Kashiwagi, who inspired one of the characters in Martin Scorsese's "Casino" movie, was reportedly stabbed up to 150 times with a katana sword.

The case is still unsolved as of this day.


In the 1980s, Kashiwagi, a Japanese businessman who was reportedly worth many millions of dollars, started to make a name for himself in the casino world.

Kashiwagi was known for his legendary baccarat sessions, betting $100,000 per hand and playing up to 80 hours at a time.

For casino operators, these types of stories fill their eyes with dollar signs.

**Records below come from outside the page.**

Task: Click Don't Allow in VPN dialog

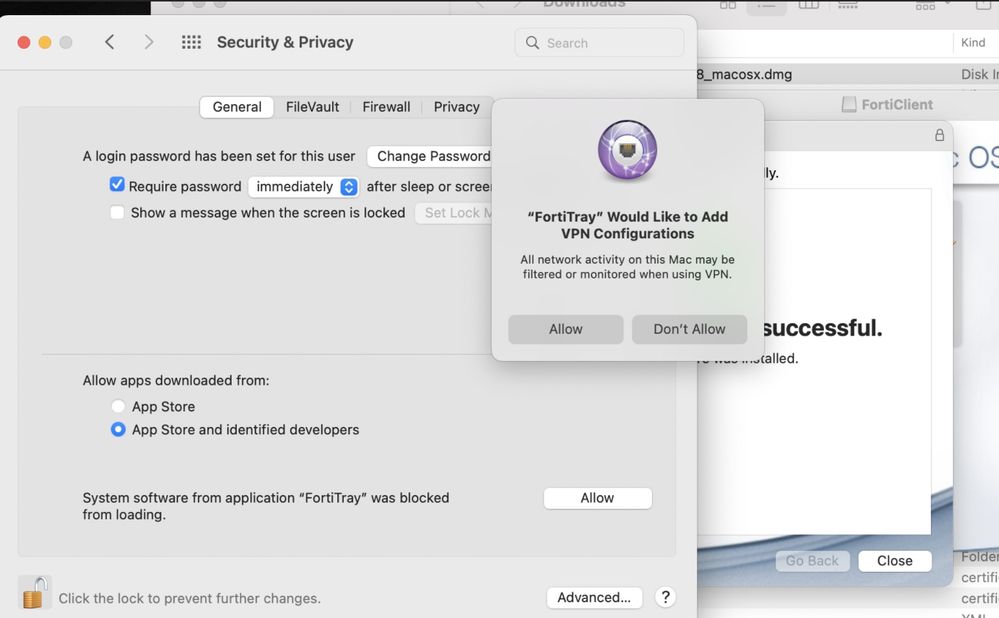Action: tap(689, 329)
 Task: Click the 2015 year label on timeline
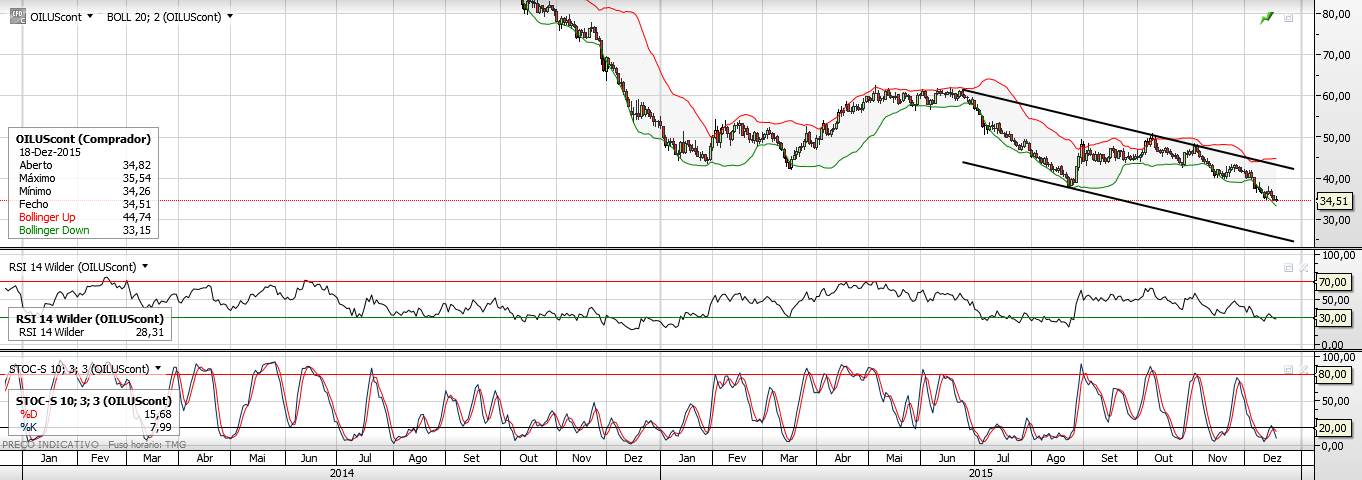coord(980,472)
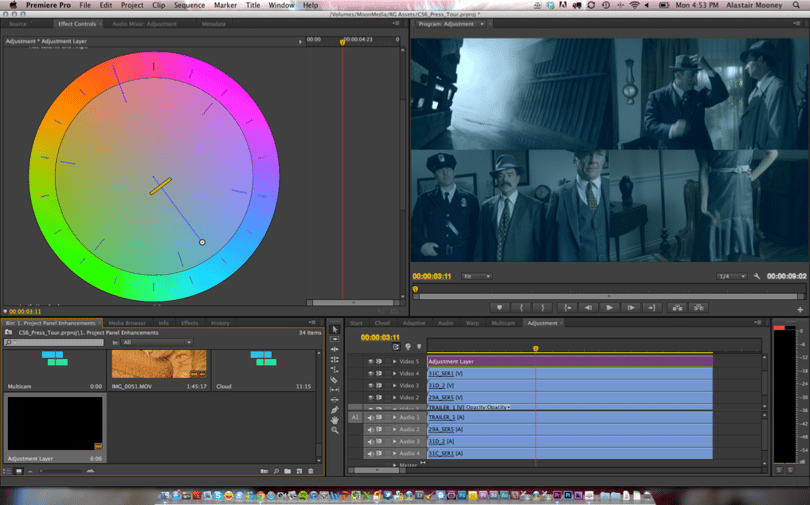Viewport: 810px width, 505px height.
Task: Hide the Video 5 track with its eye icon
Action: pos(370,361)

Future US President Donald Trump heard about Kashiwagi and extended an offer for the Japanese businessman to play at Trump Plaza, which was one of his Atlantic City casinos.

Come and play with us, Trump says, and we'll take good care of you.


Kashiwagi was extended millions of dollars in credit and offered use of one of the casino's opulent penthouses.

Over the course of a two-day betting binge, Kashiwagi won a total of $6.2 million, before abruptly leaving the casino.

This placed Trump's casino in "financial difficulty".


Trump wanted Kashiwagi back, as he wanted a chance to win his money back.

Trump (who details all of this in his book, The Art of the Comeback), enlisted the services of mathematician Jess Marcum.

Marcum helped to devise an offer for Kashiwagi that would give the casino a great chance of winning their money back.

Marcum determined that the longer Kashiwagi played, the greater the chances were that he would lose the money back.

Trump finally extended his offer - come back to the casino, put the $6.2 million back in play, and stay until you either doubled your money or lost the $6.2 million entirely.

Kashiwagi agreed, and the game was on.


According to Trump, Kashiwagi was up to $9.6 million early in the sessions, though eventually lost a total of $10 million.

According to Trump, the game was over when Kashiwagi won or lost $10 million.

According to Kashiwagi, the deal was that the game would be over when Kashiwagi won or lost $12 million, and Trump decided to end the game early.

Kashiwagi stormed off in a huff, still owing the casino $10 million (he was playing on credit).

Kashiwagi would reportedly pay back $6 million of the $10 million that he owed to Trump, and the $4 million would forever go unpaid.


The Japanese markets would eventually collapse, sending Kashiwagi's businesses into turmoil.

Kashiwagi's days as a "whale" would be over, and he would eventually be killed in his own home.